I’m excited for high school to end. Classes are such a drag esp. when college is in the picture. I’m becoming sad thinking about all the clubs I will no longer be a part of. They’ve been such a huge part of my life the last 4 years, and I’m not ready to let them go. =( I’m excited for all the fun times that the rest of high school will have to offer, though. I am even more excited to be attending Berkeley this fall. In this beginning, I wasn’t sure if I was happy with my choice. Part of me knew I was choosing Cal for the wrong reasons. But after attending Senior Weekend, I met amazing people and discovered all that Berkeley had to offer. I realized that wow, I’m going to be attending one of the top schools in the nation. I shouldn’t be complaining.

Yet I am also scared. I’m glad that I’m going to be having some of my best friends with me at Cal. I am glad I have familiarity. Yet sometimes, I also wish I didn’t. I don’t want any old perceptions of me to carry on. I’m perfectly content with any reputation I’ve developed, but I also want a new one. I want to do crazy, reckless things. I want to be able to change. I want to be able to mess up and make mistakes. And I don’t want them to be able say, “Oh, you changed for the worse” or “That’s so unlike you.” I just want it to be, “Oh, that’s just who you are.” I hope I can find a good balance. I’ve had the time of my life in high school, but I want college to top it.

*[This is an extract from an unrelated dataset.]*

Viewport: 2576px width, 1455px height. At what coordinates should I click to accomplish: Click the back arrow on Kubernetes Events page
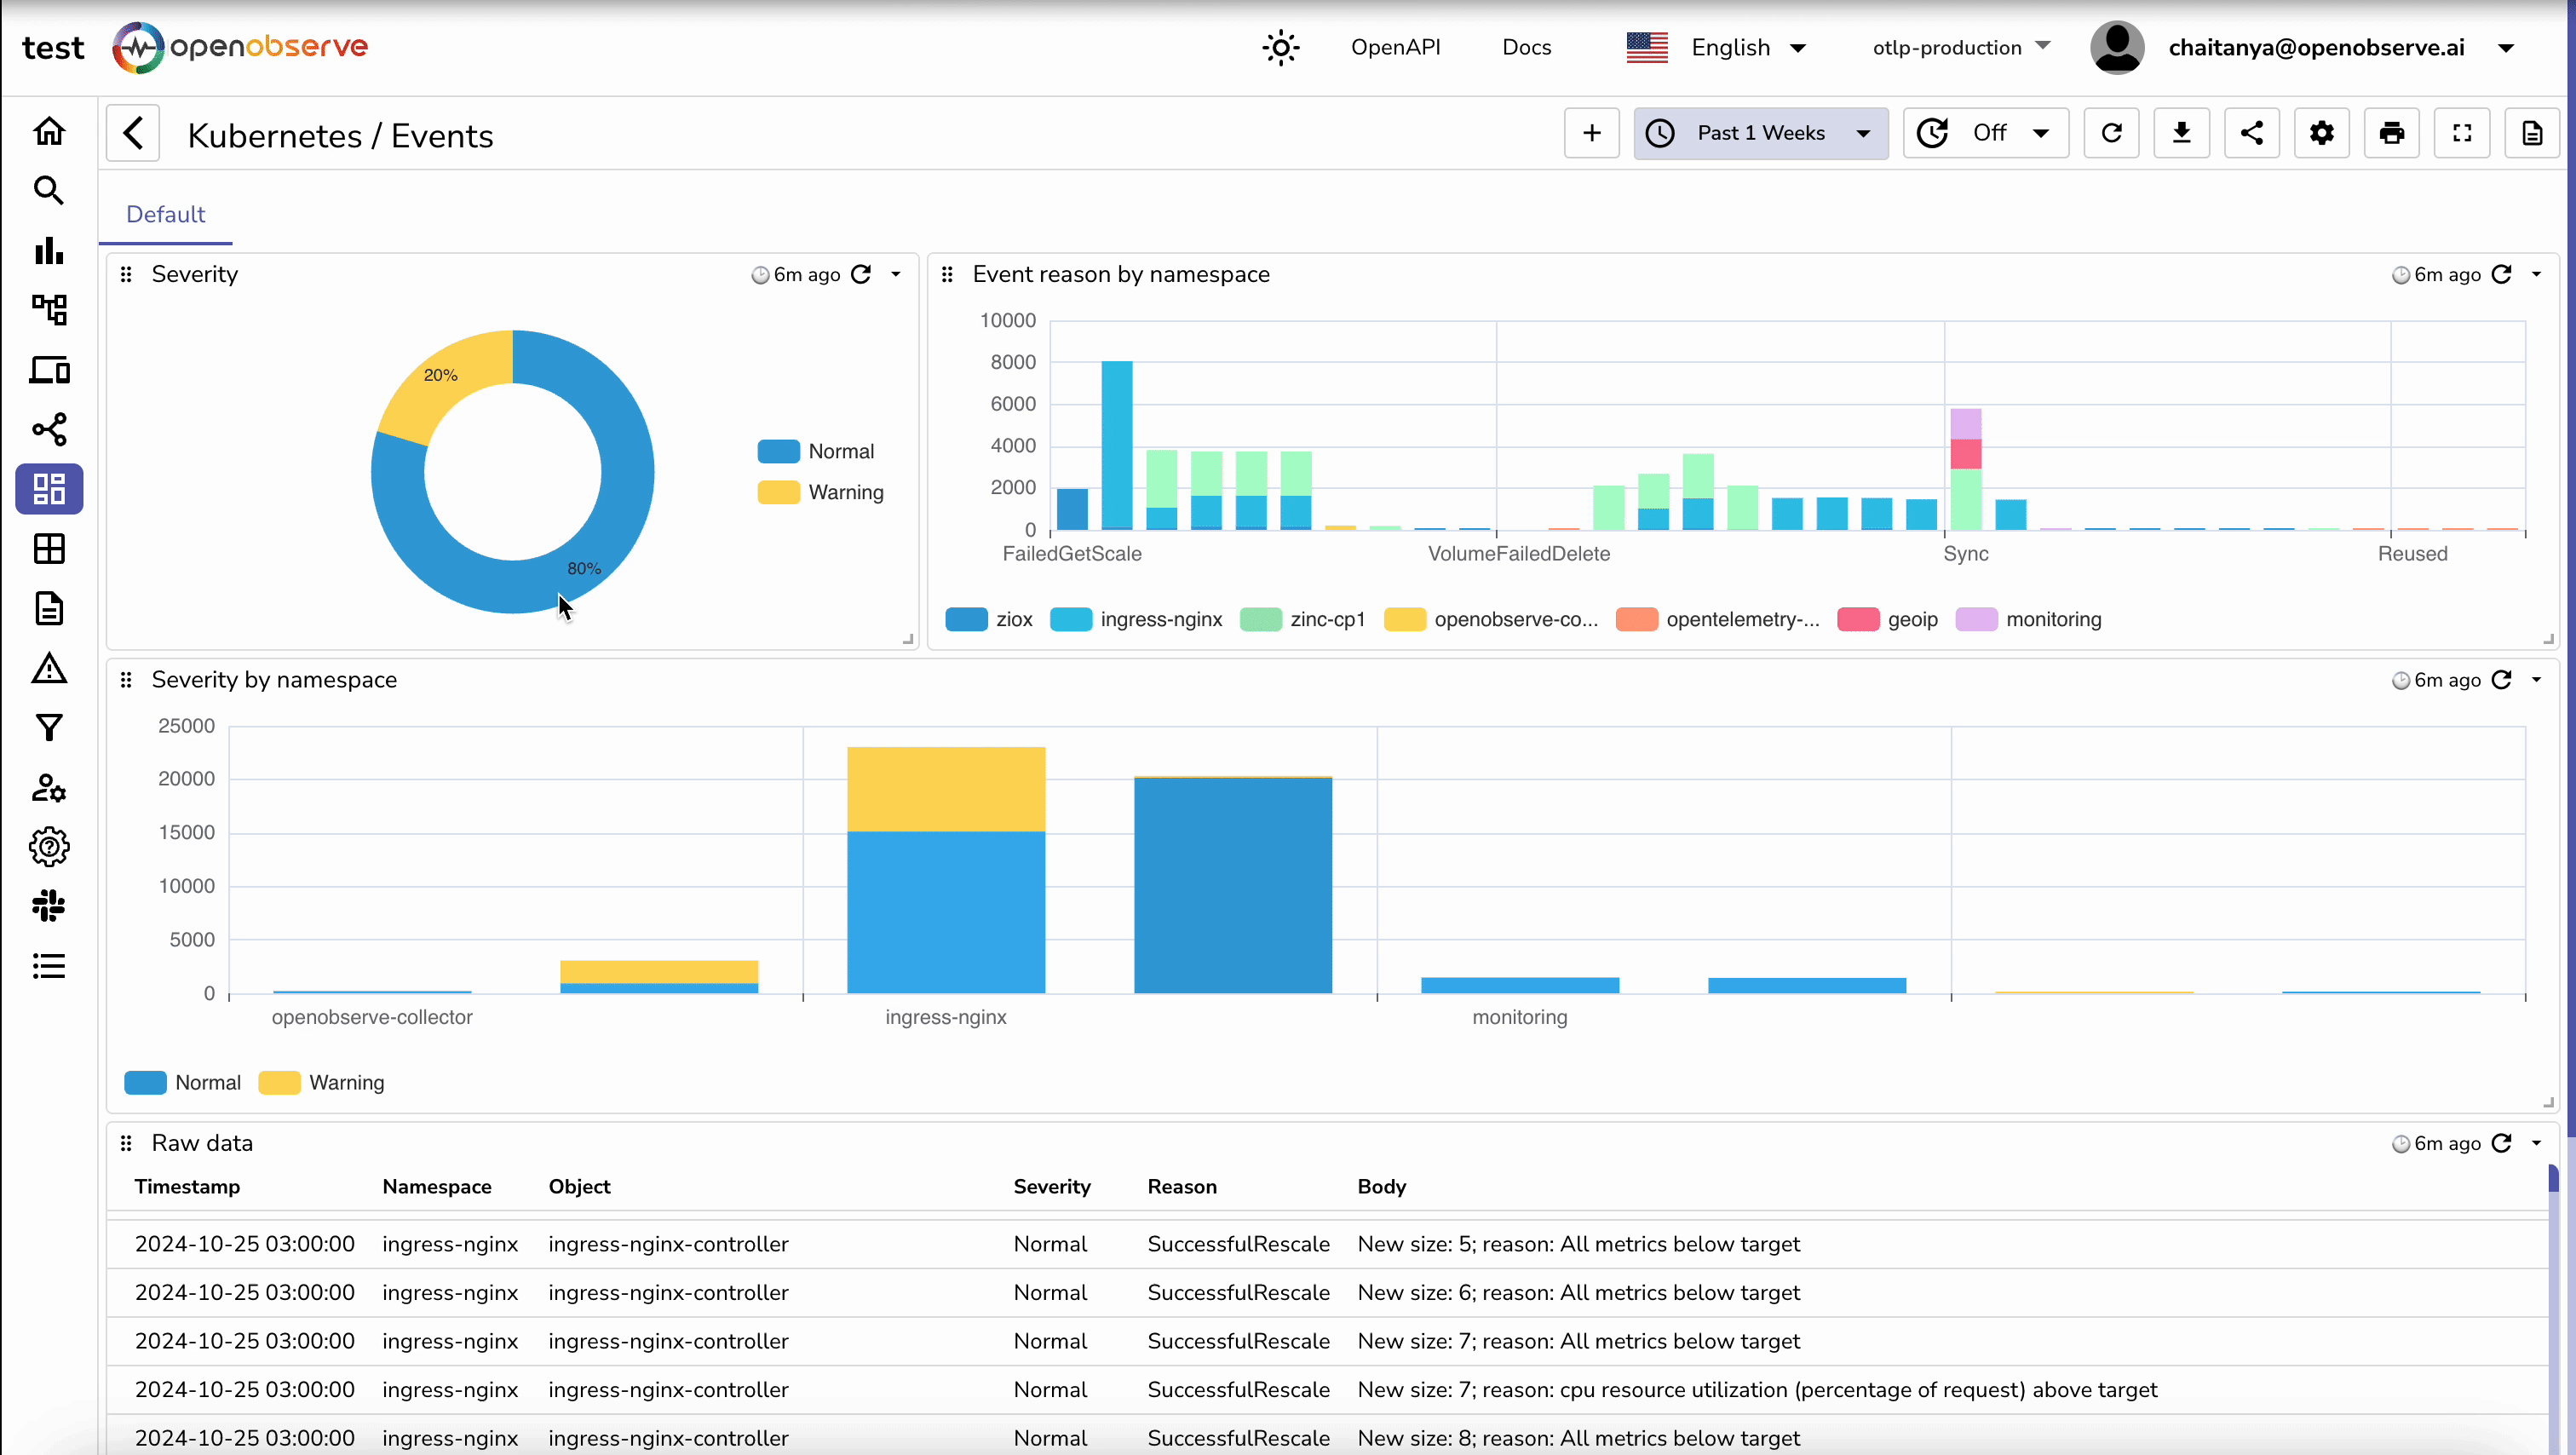click(x=133, y=133)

My current, yet long-lasting frustration, continues to be the same for the past, almost-2 years? Funny how no matter how long it’s been, no matter what you’ve been through, you still have the same insecurities and frustration that you’ve had since day 1. And I can’t believe that after all this time, you still don’t know what it is that’s bothering me. It’s both of you, and I hate it, although it’s easier to blame one over the other. Thao ceaselessly commends me for keeping it inside for so long. But sometimes, I wish I would just burst already. And I honestly hope this does not ruin my summer. But I already know that it’s going to bother me. Every. Single. Day. Like Marco says, F that B. I wish I had the guts to tell you. But if you get defensive, I think it would just drive me insane. But you have no idea how angry it makes me on a regular basis. You have no idea. And it hurts, too.

I can say I’m just really tired and 9 times out of 10, no one would know the difference.

I’ve gotten better at keeping my voice steady over the phone.

Envy is the deadliest of the 7 deadly sins.